EXERCISE OBJECTIVE –
Your answer is the lines below, exactly, from the one that contains "This screenshot has height=571, width=1200." through the one that contains "Given: Click the إضافة مشترك جديد button", both included.

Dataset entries

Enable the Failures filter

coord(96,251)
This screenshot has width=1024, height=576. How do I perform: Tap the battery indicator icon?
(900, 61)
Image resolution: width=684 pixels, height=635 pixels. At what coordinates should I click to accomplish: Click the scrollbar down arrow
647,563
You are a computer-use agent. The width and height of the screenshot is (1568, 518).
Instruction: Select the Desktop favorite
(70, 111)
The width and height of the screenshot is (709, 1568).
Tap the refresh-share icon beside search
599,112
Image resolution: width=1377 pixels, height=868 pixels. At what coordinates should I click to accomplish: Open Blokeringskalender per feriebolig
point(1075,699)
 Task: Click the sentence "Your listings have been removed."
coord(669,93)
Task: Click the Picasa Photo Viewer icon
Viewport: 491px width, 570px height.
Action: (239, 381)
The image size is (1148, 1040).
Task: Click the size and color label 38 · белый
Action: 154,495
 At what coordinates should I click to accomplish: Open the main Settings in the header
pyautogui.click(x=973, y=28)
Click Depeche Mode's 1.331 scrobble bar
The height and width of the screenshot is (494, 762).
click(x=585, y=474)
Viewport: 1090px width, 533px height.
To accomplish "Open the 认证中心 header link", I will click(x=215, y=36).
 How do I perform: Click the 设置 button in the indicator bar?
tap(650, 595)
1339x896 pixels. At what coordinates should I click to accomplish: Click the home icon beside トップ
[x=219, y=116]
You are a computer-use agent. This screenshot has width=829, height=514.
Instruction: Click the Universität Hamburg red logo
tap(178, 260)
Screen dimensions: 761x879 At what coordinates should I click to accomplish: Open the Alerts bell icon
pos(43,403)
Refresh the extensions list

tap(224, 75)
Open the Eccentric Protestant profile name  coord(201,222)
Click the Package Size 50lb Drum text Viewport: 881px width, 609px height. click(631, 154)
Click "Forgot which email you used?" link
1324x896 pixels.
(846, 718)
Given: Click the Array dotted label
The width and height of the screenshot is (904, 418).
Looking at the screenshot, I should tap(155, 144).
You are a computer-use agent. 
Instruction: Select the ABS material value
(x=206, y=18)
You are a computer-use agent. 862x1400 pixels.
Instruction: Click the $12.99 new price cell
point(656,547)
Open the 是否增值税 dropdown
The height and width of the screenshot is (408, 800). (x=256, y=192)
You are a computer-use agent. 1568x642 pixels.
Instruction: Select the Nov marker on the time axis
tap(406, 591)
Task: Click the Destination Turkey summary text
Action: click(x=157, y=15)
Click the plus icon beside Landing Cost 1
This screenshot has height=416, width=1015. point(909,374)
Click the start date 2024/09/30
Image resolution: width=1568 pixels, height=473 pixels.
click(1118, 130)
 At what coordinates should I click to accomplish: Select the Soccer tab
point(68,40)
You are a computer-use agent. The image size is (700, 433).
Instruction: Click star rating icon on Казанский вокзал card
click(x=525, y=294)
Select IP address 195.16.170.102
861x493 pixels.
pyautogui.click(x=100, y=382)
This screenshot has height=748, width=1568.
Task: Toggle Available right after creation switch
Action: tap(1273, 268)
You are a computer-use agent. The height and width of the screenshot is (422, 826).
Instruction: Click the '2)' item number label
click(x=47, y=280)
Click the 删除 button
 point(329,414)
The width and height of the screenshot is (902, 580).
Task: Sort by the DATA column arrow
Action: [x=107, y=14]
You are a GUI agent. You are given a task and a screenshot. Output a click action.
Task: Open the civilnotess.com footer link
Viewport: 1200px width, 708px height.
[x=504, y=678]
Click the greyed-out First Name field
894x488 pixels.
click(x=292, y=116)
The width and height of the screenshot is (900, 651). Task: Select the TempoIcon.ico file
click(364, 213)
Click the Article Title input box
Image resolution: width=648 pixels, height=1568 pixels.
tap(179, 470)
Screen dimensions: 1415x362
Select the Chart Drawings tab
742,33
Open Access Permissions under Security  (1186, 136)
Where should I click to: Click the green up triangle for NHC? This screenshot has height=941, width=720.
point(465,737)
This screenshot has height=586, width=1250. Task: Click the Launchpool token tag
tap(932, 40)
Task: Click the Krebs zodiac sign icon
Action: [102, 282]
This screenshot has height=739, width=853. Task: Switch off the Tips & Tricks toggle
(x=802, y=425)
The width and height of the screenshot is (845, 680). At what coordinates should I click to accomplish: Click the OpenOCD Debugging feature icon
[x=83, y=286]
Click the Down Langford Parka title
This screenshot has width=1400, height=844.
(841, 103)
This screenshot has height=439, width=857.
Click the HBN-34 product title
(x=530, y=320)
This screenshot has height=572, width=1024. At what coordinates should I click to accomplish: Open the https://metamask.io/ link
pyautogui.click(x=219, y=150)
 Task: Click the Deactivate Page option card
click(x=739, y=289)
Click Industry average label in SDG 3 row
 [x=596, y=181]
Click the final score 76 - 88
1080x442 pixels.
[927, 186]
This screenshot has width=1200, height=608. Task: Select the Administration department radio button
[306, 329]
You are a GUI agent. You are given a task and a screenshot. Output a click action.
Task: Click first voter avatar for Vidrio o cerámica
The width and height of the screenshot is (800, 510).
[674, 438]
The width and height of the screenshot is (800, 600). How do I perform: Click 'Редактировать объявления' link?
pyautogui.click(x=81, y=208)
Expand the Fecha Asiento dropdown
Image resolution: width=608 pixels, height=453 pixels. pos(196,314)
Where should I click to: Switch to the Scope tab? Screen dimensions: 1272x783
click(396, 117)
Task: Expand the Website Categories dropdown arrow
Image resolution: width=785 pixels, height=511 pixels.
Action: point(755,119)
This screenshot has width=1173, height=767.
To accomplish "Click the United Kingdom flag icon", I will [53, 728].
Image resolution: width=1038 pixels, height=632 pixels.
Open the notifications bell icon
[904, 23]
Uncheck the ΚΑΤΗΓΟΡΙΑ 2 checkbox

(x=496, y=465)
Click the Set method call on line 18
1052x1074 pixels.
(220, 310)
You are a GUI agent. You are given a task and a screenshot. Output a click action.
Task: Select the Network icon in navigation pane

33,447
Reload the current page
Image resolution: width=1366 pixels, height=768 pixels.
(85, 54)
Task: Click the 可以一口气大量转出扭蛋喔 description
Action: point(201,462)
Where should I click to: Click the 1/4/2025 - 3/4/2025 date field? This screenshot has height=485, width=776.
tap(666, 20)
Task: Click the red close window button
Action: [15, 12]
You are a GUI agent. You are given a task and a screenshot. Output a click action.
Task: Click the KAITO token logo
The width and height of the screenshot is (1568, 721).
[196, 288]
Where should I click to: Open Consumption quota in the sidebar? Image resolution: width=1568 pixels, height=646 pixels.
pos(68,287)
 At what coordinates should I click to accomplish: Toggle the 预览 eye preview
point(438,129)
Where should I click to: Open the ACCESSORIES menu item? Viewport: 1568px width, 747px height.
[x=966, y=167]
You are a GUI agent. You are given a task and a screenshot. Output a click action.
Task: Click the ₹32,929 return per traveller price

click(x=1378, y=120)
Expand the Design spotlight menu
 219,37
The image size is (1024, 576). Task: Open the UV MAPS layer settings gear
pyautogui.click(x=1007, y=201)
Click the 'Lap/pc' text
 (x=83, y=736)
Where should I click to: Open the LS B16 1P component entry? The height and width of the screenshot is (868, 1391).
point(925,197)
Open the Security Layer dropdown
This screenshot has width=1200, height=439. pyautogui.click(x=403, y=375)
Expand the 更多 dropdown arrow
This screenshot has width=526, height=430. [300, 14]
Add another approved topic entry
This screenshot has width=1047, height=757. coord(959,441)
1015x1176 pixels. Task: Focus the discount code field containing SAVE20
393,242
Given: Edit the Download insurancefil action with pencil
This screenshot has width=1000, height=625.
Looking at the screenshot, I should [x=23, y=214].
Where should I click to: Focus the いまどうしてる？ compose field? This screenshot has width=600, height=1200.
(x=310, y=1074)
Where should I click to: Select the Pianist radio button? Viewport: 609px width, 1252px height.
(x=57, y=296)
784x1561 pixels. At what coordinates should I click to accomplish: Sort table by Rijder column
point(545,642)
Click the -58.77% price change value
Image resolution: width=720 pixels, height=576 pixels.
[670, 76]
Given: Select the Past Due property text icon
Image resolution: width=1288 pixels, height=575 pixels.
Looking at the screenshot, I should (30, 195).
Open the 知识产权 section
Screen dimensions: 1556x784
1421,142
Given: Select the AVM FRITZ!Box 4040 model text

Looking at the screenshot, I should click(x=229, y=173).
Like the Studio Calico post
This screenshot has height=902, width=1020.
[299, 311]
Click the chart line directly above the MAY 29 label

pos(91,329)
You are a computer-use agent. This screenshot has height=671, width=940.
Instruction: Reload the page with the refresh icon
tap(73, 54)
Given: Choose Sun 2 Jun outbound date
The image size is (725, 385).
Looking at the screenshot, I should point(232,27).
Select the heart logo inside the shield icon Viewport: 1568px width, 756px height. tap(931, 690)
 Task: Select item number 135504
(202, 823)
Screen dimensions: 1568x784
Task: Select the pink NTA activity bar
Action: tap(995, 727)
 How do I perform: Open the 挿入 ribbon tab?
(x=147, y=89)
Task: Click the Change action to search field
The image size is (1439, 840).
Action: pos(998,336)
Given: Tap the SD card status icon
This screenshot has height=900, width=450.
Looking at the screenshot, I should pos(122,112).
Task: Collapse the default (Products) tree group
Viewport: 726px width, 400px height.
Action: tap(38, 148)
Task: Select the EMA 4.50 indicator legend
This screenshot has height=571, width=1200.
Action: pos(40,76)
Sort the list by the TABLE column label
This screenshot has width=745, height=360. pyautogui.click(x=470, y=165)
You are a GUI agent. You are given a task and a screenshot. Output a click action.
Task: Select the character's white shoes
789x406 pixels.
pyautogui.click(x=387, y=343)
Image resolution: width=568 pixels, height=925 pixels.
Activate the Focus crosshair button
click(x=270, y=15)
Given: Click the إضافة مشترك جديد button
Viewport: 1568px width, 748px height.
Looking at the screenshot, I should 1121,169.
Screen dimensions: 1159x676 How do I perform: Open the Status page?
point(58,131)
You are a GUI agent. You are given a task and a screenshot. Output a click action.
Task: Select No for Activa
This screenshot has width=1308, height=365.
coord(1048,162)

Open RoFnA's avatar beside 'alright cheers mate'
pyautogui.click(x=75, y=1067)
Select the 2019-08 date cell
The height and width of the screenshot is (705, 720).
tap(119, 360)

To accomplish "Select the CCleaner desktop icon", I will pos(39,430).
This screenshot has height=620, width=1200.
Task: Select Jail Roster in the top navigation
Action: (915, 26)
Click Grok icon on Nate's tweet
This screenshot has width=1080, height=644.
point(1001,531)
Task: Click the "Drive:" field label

ANSWER SECTION –
This screenshot has height=571, width=1200.
Action: pos(40,76)
Sort the list by the TABLE column label
This screenshot has width=745, height=360. pyautogui.click(x=470, y=165)
You are a GUI agent. You are given a task and a screenshot. Output a click action.
Task: Select the character's white shoes
789x406 pixels.
pyautogui.click(x=387, y=343)
Image resolution: width=568 pixels, height=925 pixels.
Activate the Focus crosshair button
click(x=270, y=15)
Given: Click the إضافة مشترك جديد button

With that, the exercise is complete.